Property Lending enters a new downward cycle, with further distress expected in 2021
UK Commercial Real Estate Mid-Year Report reveals sharp market slowdown and higher lending costs for the second consecutive period
The Business School (formerly Cass) UK Commercial Real Estate Report: Mid-Year 2020, authored by Dr Nicole Lux, Senior Research Fellow at the Business School (formerly Cass), shows a steep decline in lending for the first half of 2020, with a year-on-year decline of 34 per cent of new loan origination from the same period in 2019 as the coronavirus pandemic took its early toll.
Findings from the report, covering data up to June 2020 reveal:
- New loan origination in second consecutive period of decline of £15.5 billion, a 34 per cent year-on-year downturn from the first half of 2019
- Margins across all property types rose by 20–50 basis points
- New loan to values (LTVs) reached a new historic low with an average of between 50 and 55 per cent
- Larger lenders are getting larger, while the smaller lenders continue to struggle
The first half of 2020 showed considerable dislocation of lending markets. While the lockdown has slowed down lending activity in general, the real dislocation becomes visible in the type of loans that are being agreed. With a lack of large investment transactions, only 14 lenders have written loans larger than £100 million.
While some lenders are actively looking for new opportunities, others are only considering business from their existing borrower base. A total of 22 per cent of lenders have not done any lending in the first half of 2020.

■ Required tasks:
1. Rewrite the commercial real estate lending report starting with "While some lenders" and going on through "half of 2020.", substituting "current client base" for "existing borrower base".
2. According to the commercial real estate lending report, how many lenders wrote loans larger than £100 million in the first half of 2020?
3. Carry on the commercial real estate lending report from its final sentence.

Stored entries:
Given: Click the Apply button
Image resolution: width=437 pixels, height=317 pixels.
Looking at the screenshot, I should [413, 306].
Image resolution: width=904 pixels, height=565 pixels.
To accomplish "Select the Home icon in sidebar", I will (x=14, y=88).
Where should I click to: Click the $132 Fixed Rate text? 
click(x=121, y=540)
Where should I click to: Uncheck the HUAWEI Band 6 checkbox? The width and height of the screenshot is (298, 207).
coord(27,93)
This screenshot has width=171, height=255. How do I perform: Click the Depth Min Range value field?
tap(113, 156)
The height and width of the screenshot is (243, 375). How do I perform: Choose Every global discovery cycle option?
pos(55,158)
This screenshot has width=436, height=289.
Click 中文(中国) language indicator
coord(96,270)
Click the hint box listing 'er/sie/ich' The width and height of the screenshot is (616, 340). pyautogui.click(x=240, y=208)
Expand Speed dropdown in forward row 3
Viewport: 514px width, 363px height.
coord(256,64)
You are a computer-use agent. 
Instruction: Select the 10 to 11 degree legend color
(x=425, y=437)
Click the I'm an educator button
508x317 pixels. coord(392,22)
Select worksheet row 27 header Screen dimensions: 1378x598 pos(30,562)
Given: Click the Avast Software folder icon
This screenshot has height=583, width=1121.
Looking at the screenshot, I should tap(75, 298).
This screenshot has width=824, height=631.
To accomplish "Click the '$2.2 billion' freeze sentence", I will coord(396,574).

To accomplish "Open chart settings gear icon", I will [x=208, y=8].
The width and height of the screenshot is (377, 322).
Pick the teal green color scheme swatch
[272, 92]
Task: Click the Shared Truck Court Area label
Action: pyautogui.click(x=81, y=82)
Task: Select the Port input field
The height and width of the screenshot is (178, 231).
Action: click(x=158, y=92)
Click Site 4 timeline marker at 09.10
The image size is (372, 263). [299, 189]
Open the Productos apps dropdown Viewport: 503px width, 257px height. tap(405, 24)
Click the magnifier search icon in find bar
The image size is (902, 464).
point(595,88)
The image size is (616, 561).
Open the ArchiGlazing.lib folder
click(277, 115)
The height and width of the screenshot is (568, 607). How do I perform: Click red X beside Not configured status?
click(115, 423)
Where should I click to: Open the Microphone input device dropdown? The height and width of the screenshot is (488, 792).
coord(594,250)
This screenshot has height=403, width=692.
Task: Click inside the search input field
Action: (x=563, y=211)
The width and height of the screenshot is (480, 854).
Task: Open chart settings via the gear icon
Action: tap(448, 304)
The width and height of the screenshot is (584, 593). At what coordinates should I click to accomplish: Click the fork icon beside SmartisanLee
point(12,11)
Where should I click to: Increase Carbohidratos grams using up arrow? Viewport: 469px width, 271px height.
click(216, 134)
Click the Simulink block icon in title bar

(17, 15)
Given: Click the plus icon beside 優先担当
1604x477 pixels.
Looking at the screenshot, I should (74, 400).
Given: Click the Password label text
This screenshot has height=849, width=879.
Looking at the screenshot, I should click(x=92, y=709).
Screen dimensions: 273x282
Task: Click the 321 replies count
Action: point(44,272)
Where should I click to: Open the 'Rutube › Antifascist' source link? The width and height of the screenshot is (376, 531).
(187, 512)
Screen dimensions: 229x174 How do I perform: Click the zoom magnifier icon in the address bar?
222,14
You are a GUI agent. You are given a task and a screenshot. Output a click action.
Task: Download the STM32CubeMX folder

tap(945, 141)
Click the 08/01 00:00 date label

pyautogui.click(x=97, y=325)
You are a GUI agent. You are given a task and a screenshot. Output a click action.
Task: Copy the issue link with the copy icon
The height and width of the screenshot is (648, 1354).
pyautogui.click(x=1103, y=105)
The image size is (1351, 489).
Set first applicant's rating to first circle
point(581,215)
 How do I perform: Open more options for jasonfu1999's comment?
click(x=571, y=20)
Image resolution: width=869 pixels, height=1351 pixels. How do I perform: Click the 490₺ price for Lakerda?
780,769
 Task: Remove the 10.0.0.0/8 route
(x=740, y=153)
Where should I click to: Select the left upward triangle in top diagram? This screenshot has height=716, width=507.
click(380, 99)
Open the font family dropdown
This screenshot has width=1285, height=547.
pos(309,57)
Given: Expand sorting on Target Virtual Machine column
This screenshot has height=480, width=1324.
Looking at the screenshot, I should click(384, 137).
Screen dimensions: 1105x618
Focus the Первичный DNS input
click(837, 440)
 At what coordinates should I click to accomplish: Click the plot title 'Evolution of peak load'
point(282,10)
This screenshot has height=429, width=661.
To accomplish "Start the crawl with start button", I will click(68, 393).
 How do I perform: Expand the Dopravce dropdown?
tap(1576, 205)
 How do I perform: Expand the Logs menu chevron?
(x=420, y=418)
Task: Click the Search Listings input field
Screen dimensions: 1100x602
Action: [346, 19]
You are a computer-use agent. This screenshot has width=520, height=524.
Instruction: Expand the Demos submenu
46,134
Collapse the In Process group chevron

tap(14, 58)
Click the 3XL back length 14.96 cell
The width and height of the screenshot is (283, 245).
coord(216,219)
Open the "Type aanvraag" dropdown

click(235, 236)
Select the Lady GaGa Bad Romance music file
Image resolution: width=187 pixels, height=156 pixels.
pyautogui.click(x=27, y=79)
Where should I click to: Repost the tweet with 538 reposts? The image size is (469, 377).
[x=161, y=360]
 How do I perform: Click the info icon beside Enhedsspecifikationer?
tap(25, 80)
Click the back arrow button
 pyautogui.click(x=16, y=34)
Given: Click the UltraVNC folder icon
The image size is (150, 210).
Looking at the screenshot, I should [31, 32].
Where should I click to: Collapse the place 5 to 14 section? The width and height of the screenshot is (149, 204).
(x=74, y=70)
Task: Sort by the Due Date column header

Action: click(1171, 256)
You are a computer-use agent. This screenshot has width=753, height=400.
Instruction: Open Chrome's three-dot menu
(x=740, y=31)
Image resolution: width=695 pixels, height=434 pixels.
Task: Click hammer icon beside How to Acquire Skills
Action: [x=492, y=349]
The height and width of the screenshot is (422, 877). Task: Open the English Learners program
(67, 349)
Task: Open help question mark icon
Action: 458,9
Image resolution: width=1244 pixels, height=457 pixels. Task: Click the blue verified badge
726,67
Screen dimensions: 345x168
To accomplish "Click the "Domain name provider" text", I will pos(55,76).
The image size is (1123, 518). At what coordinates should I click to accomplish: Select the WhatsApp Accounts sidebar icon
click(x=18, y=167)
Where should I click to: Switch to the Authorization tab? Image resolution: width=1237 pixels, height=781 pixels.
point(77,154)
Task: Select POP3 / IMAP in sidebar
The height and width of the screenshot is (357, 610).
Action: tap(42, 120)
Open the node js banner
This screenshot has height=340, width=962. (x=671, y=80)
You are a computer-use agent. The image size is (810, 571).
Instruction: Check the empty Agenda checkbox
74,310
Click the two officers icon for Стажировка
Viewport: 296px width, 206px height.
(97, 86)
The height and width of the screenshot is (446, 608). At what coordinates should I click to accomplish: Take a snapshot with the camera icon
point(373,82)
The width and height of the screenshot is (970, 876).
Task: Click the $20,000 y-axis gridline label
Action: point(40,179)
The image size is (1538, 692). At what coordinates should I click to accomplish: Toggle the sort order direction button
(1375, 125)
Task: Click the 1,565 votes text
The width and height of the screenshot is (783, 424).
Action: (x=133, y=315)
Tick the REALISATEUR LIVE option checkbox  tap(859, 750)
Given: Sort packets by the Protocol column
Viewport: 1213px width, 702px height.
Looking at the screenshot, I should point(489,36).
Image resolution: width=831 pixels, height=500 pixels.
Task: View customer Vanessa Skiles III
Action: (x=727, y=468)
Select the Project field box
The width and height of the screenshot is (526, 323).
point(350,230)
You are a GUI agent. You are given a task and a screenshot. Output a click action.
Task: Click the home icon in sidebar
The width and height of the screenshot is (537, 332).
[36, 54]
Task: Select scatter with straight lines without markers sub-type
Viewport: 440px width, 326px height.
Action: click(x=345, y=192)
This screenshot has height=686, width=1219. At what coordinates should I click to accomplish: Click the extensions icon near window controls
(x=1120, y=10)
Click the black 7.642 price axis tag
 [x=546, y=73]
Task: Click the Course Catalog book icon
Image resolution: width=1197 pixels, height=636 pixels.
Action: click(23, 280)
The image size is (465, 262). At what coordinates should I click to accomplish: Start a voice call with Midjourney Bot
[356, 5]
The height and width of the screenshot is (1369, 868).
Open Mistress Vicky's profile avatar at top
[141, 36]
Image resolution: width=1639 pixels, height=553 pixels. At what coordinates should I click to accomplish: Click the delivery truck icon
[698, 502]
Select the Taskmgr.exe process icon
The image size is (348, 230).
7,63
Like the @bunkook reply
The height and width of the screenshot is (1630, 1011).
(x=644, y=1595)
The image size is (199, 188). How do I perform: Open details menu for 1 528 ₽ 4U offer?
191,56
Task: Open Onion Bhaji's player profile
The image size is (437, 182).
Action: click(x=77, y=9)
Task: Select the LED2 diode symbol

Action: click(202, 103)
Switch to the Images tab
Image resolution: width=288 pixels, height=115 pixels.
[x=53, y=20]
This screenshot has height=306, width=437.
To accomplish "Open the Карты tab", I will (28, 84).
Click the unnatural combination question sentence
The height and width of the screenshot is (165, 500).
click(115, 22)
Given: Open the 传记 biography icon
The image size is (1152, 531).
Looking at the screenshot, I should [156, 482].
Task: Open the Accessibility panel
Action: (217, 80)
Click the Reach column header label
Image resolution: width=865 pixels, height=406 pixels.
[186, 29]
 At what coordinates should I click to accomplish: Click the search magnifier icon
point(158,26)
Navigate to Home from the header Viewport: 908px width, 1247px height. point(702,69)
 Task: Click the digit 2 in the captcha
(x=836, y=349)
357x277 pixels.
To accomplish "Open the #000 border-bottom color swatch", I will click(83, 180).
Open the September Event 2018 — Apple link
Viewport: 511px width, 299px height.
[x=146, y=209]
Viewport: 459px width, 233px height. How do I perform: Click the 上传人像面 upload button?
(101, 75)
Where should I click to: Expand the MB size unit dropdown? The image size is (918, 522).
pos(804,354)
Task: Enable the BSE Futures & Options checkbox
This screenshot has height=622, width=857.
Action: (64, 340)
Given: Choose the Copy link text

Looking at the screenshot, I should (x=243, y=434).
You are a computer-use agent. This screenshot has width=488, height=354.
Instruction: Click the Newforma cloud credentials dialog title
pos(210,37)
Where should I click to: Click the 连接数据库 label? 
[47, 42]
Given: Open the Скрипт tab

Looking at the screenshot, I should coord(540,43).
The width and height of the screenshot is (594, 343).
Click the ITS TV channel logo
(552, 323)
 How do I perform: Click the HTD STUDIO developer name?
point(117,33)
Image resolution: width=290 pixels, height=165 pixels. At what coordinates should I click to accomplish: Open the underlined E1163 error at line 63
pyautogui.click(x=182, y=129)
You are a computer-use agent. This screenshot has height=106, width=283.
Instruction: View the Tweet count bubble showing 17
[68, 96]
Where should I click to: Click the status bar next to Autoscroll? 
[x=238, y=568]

■ Answers in order:
1.
While some lenders are actively looking for new opportunities, others are only considering business from their current client base. A total of 22 per cent of lenders have not done any lending in the first half of 2020.

2. 14 lenders.

3.
Most lenders are no longer lending to retail assets – particularly to shopping centres. However, outstanding loan amounts allocated to retail assets have remained the same, as lenders choose to extend existing loans that could not be repaid or refinanced elsewhere. Overall, seven surveyed lenders were still willing to consider secondary retail assets when looking at new financing requests.
Due to the growing perception that residential - especially the private rented sector – has strong defensive characteristics, investments attracted the most financing in 2020 at 29 per cent. This was a trend observed amongst all groups of lenders, with the second most popular asset class being offices with a share of 24 per cent of new loans.
Dr Lux said:
“Over the next two years we estimate that £9.5 billion of retail assets and a further £13.5 billion of alternative assets like student housing, hotels and care homes need to be refinanced. Many facilities are will be at 85 to 120 per cent LTV at that time.
“The short-term effects of the coronavirus pandemic have only just become visible, but the long-term effects will impact lending and banking into next year and beyond.
“With significantly lower leverage levels and better bank capitalisation compared to the global financial crisis, distressed loan sales and receiverships are still a long way off. However, the real estate debt cycle has entered a new phase.
“Despite the regulatory curb on loan books, they have been expanding steadily and are 13 per cent higher in 2020 than in 2017. Loan origination displayed the third lowest six-month period since 2010, and the development cycle has reached a new peak with £23bn. At this point, it is unclear if 2020 was the trough, or 2021 will see further decline in origination and increasing LTVs.”